Transformers in remote sensing
Introduction to Transformers and why you should care
The Transformer is a neural network architecture first published in a 2017 paper titled Attention Is All You Need by researchers at Google. Transformers learn context by tracking relationships in sequential data using a technique called attention. Transformers are replacing CNN’s and RNN’s in many applications and have come to dominate the field of natural language processing in only a few years. Transformers were successfully applied to imagery in the 2020 paper An Image is Worth 16x16 Words: Transformers for Image Recognition at Scale, again by researchers at Google. Transformers applied to vision are commonly referred to as Vision Transformers, or ViT. I will not go into technical details here since those are covered in the paper and elsewhere, but the first figure from the paper is worth reproducing:

We can see that there are absolutely no convolutional layers, and the authors note that the ViT ‘has much less image-specific inductive bias than CNNs’, by which they mean that in CNN's the use of kernels bakes in the notion that image pixels are locally correlated and their correlation maps are translation-invariant, whilst a ViT must learn this. The authors suggest this is why ViT require larger data volumes to achieve comparable levels of performance to CNN's. They find that a ViT trained from scratch on ImageNet (1M images) under-performs a CNN. However on training with a significantly larger data volume (300M images), the ViT outperforms the CNN owing to its ability to capture greater context. Note that in practice it is typical to fine tune a ViT that has been pre-trained, just as we usually do with a CNN.

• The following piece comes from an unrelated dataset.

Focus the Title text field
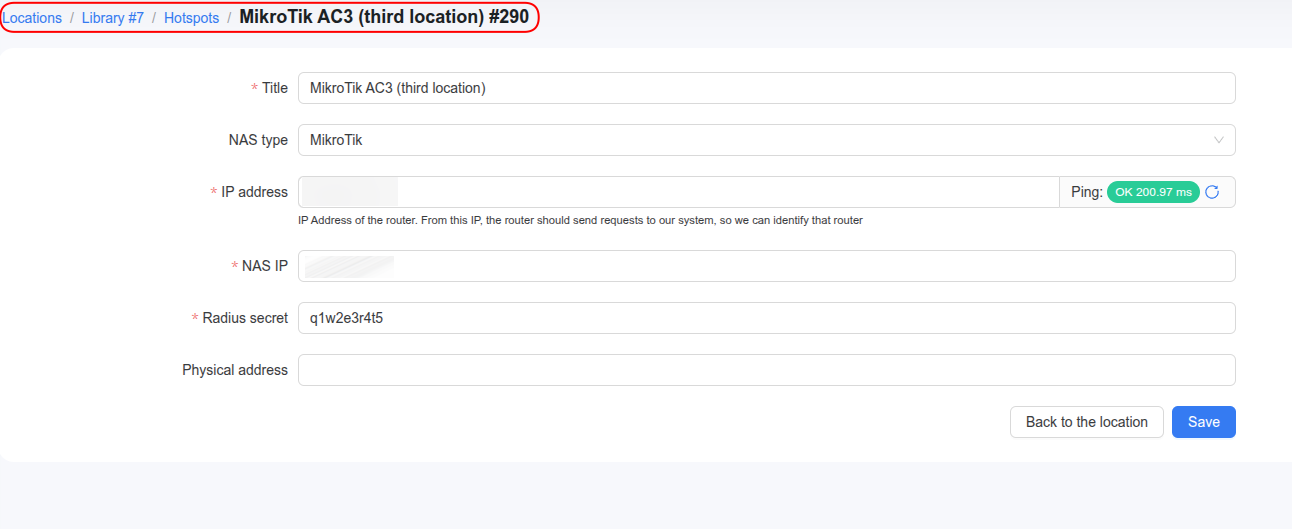Screen dimensions: 1292x529 (767, 88)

Transformers in remote sensing
Recently I have noticed greater numbers of remote sensing publications using Transformers/ViT. I became curious about the level of interest in Transformers in the remote sensing community and a Tweet about this got some interesting responses:

To paraphrase the main questions asked:
Do Transformers have the best performance?
Do they require more training data?
Are they harder to train?
Can they be used for classification/segmentation/object detection?

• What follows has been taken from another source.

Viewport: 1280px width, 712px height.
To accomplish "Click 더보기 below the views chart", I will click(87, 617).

I have subsequently come to appreciate there are not definitive answers to these questions, and issues such as performance/dataset size/training complexity are all coupled. Nevertheless I attempt to answer each of these in turn below.
Performance
To begin addressing these questions I will first reference the 2022 paper Current Trends in Deep Learning for Earth Observation: An Open-source Benchmark Arena for Image Classification. This paper compares the performance of vision Transformers (ViT) with eight other neural network architectures on the task of classification. Figure 1 from that paper is shown below:
This paper provides a useful overview of multiple classification datasets, shown in (a) above. The datasets range considerably in number of images and classes. Model performance is compared on (b) multi-label and (c) multi-class classification tasks, where multi-class reports accuracy on the target class, whilst multi-label reports the mean average precision (mAP) across labels on the image. The darker shaded bars are performance when a model is trained from scratch, and the lighter shading bars are performance when the model is pre-trained on the ImageNet-1K dataset. We immediately observe that pre-training almost always improves model performance, which is a very useful takeaway. Amongst the models, ViT and DenseNet are the best performers, although ViT actually performs worst on the largest dataset, BigEarthNet. It is also interesting that for many of the datasets, a ResNet achieves comparable performance.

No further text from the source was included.